The basic API (from GHC.StaticPtr) looks like this:

StaticPtr a
deRefStaticPtr  :: StaticPtr a -> a
staticKey       :: StaticPtr a -> StaticKey
staticPtrInfo   :: StaticPtr a -> StaticPtrInfo

Unlike the pointer itself, the StaticKey is serializable, so we can share it with an arbitrary process, who in turn can look it up in its own SPT to obtain a pointer a local value created from the same static expression. This will only work if both processes have the pointer in their SPT, e.g. if they were compiled by the same compiler, and the source code defining the given static expression was identical (including its dependencies). The easiest way to assure this is to only send StaticPtrs between process compiled at the same time.

StaticPtrInfo provides the source file and location of the expression that defined the pointer, intended to be used in error-messages.
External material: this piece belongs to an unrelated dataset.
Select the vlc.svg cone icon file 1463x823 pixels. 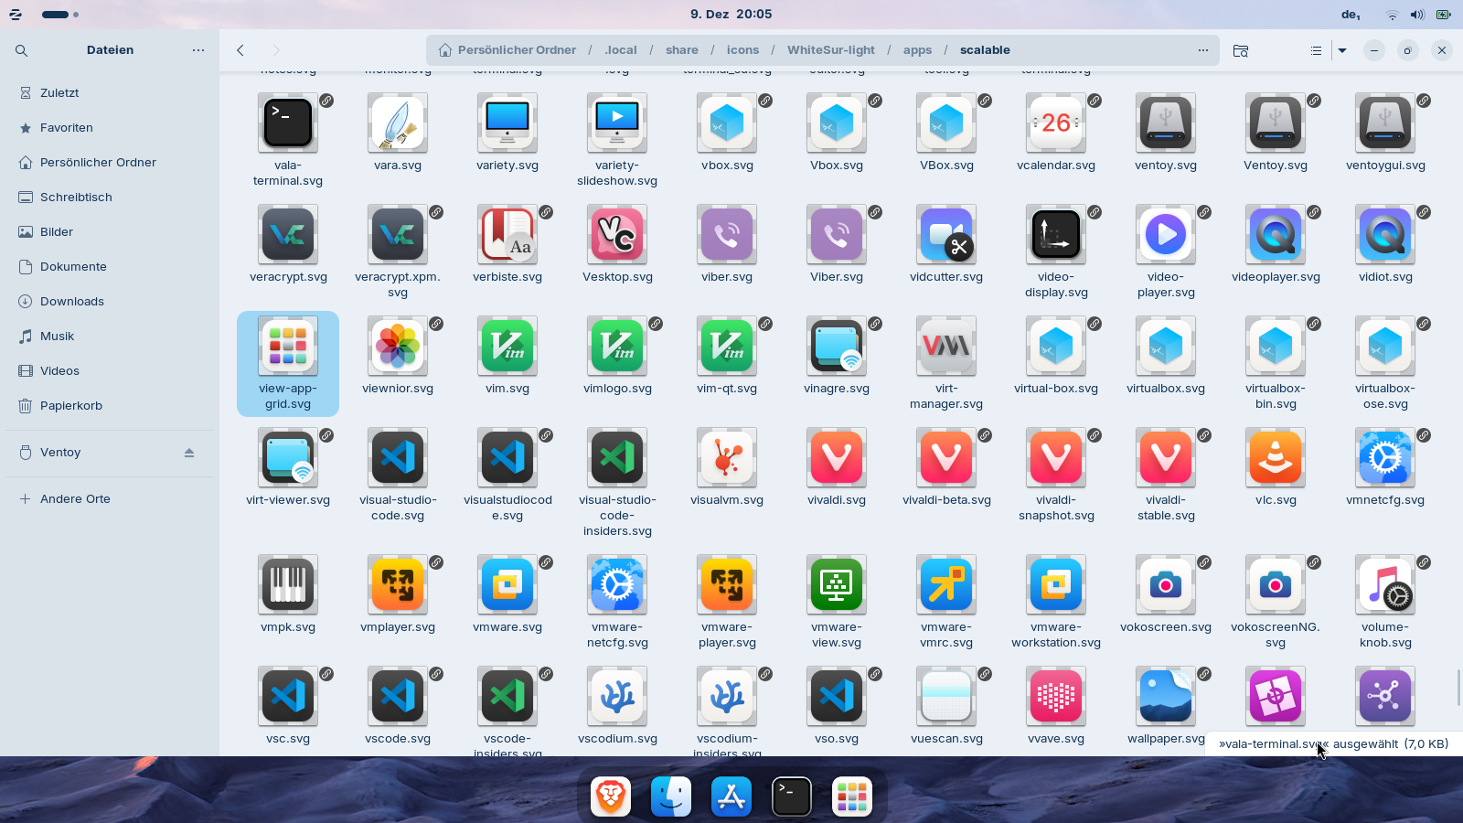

Because static pointers are content-addressable by default, the serialization is lookup safe, e.g. a bogus value sent by attacker can not lead to the wrong value being injected in the remote process (up to hash collisions). This also minimizes the risk of collision within the set of communicating processes.

 Creating and serializing Static Pointers

We can think of the static keyword as a function of type
Typeable a => a -> StaticPtr. Otherwise, the value pointed to can be anything, including functions and IO actions.

sayHello :: StaticPtr (IO ())
sayHello = static (putStrLn "Hello, world!")

A static expression is must not refer to variables outside its own scope (excluding the top-level scope). E.g. this is disallowed:

sayHelloTo :: String -> StaticPtr (IO ())
sayHelloTo x = static (putStrLn $ "Hello, world!" ++ x)

The following is fine.

sayHelloTo :: StaticPtr (String -> IO ())
sayHelloTo = static (\x -> putStrLn $ "Hello, " ++ x)

In other words, all static expressions can be trivially factored out to the top-level.

 Polymorphic values

As mentioned, the type of the expression must be Typeable. These will all work:

foo :: StaticPtr Int
foo = static (2 :: Int)

idInt :: StaticPtr (Int -> Int)
idInt = static id

This will fail with No instance for (Typeable a).

id :: StaticPtr (a -> a)
id = static id

We can fix this by adding the constraint to the scope, though note that in order to actually serialize these values (via staticKey), we need to instantiate the type.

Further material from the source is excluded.